My flowerpots do not usually look like this. As you can see, there is a little bench in the pot, part of a former “fairy garden” that I still use in various flowerpots. There used to be a little fairy sitting on the bench. She has disappeared in the last few weeks. I am not exactly sure where she is, but if history repeats herself, I will probably find her in the spring. I will most likely find her buried in a pot—maybe this one, maybe another one. She does not do this herself, of course. Instead, the squirrels in my backyard round up the fairies from time to time and bury them in pots along with the acorns that they are saving for the winter.

That is why there is a deep hole, and the roots of the plant are exposed. Squirrels have been digging in all my flowerpots, planning for the winter. But here’s the thing. Those pots will not be on my back deck much longer. As soon as I have a few hours when I don’t have to be on zoom and it is not raining, they are going in my potting shed until the spring. The squirrels will not have access to their carefully buried acorns (and the collaterally included fairies.) All this work, all this planning—all for naught.

Now, you would think that they would learn from year to year that this is not a good plan. (I just googled the lifespan of a squirrel—usually a couple of years, maybe a little longer.) So at least some of the current squirrels should remember from last year that the pots are going away. This is not a good plan. It will not work. They are spending all this energy to no avail.

Why do they do it? Here is my assumption. It is easy. The soil in the pots is much looser than the soil in the lawn. They have found an easy target for the work that they have been taught and that is part of their genetic urging. They take the path of least resistance, even though it will not have the desired outcome.
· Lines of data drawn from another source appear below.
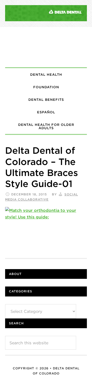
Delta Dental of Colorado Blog (46, 47)
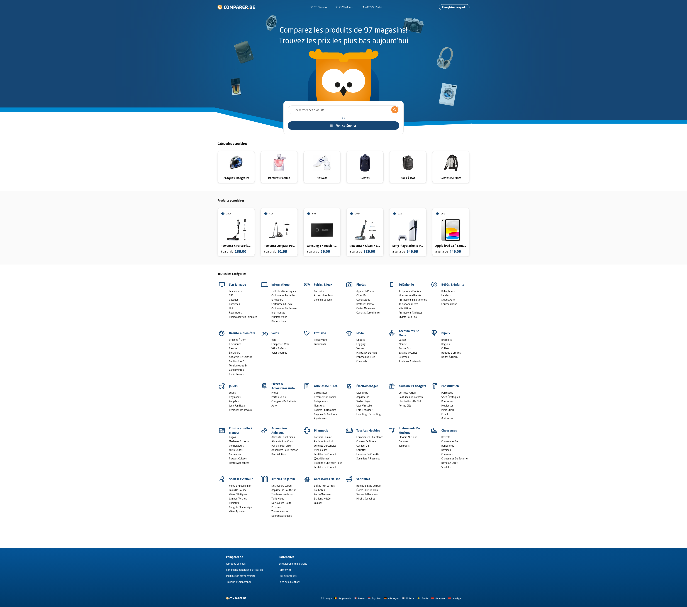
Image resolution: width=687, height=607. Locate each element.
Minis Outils (447, 409)
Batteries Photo (365, 303)
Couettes (361, 449)
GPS (231, 295)
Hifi (231, 308)
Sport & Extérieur (241, 479)
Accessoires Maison (327, 479)
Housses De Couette (367, 454)
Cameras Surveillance (368, 312)
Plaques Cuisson (238, 458)
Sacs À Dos (405, 348)
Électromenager (367, 386)
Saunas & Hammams (367, 494)
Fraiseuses (447, 418)
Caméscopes (363, 299)
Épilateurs (234, 352)
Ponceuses (447, 401)
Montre (403, 344)
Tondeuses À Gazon (282, 494)
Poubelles (319, 489)
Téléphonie (406, 284)
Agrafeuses (320, 418)
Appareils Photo (365, 291)
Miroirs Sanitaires (365, 498)
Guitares (403, 441)
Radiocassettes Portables (243, 316)
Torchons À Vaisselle (410, 361)
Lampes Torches (238, 498)
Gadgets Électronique (241, 507)
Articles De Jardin (283, 479)
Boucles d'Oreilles (451, 352)
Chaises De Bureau (366, 441)
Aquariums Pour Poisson (284, 449)
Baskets (445, 437)
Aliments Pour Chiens (283, 437)
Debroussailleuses (281, 515)
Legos (232, 392)
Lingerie (360, 339)
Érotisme (320, 333)
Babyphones (448, 291)
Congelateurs (236, 445)
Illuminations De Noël (410, 401)
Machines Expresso (239, 441)
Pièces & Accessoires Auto (283, 386)
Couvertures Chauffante (369, 437)
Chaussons (447, 454)
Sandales (446, 467)
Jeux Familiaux (237, 405)
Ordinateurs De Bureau (284, 308)
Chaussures (449, 430)
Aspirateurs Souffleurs (283, 489)
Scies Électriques (450, 396)
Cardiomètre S (237, 361)
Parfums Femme (323, 437)
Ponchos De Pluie (365, 356)
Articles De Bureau (326, 386)
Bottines (446, 449)
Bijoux (445, 333)
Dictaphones (321, 401)
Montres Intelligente (410, 295)
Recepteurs (235, 312)
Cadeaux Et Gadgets (412, 386)
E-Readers (277, 299)
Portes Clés (405, 405)
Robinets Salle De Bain (368, 485)
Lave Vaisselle (364, 405)
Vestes (360, 348)
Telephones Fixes (408, 303)
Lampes (318, 502)
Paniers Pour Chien (281, 445)
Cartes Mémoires (365, 308)
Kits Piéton (405, 308)
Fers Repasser (364, 409)
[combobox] (343, 110)
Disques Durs (278, 321)
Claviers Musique (408, 437)
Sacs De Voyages (408, 352)
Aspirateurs (362, 396)
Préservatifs (320, 339)
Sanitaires (363, 479)
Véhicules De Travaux (240, 409)
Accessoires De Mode (409, 333)
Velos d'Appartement (240, 485)
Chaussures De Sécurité (454, 458)
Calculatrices (321, 392)
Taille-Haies (277, 498)
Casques (233, 299)
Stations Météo (322, 498)
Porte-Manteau (322, 494)
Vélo (273, 339)
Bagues (445, 344)
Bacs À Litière (278, 454)
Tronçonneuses (279, 511)
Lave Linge (362, 392)
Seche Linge (363, 401)
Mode (360, 333)
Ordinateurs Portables (283, 295)
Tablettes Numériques (283, 291)
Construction (450, 386)
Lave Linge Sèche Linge (369, 414)
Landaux (446, 295)
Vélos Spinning (237, 511)
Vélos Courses (279, 352)
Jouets (233, 386)
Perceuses (447, 392)
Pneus (274, 392)
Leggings (361, 344)
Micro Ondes (236, 449)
In the spring, I will find either rotted acorns or little, tiny sprouts to be removed from the pots. But those acorns will not provide food for the cold months ahead.

How often do we take the easy way out in our work in our congregations? I served a congregation once that ran like a machine—there were certain programs that were done on the same Sundays every year since they had always done them that way. It was easy. They knew the schedule. They knew what cookies to serve and what banners to hang. The problem was that the programs had existed for 30 years. They were designed for a church that no longer existed. Once they brought people into the church; once they brought joy; once they shared the gospel in a way that changed peoples’ lives. No more. But the congregation just kept doing what it had always done.

When it comes to the big issues that we have been addressing about race, we also often take the easy path. Pretend you did not hear the offensive comment; look away from the way someone is shunned; tell the joke just to your friends where it cannot do any harm. Just keep burying those acorns in a place where they will never feed you when you need it.

Our call is not to follow old patterns because they are easy or once made sense. Our call is to share the gospel in a way that it changes peoples’ lives in 2021 so that they might also know hope in Jesus Christ.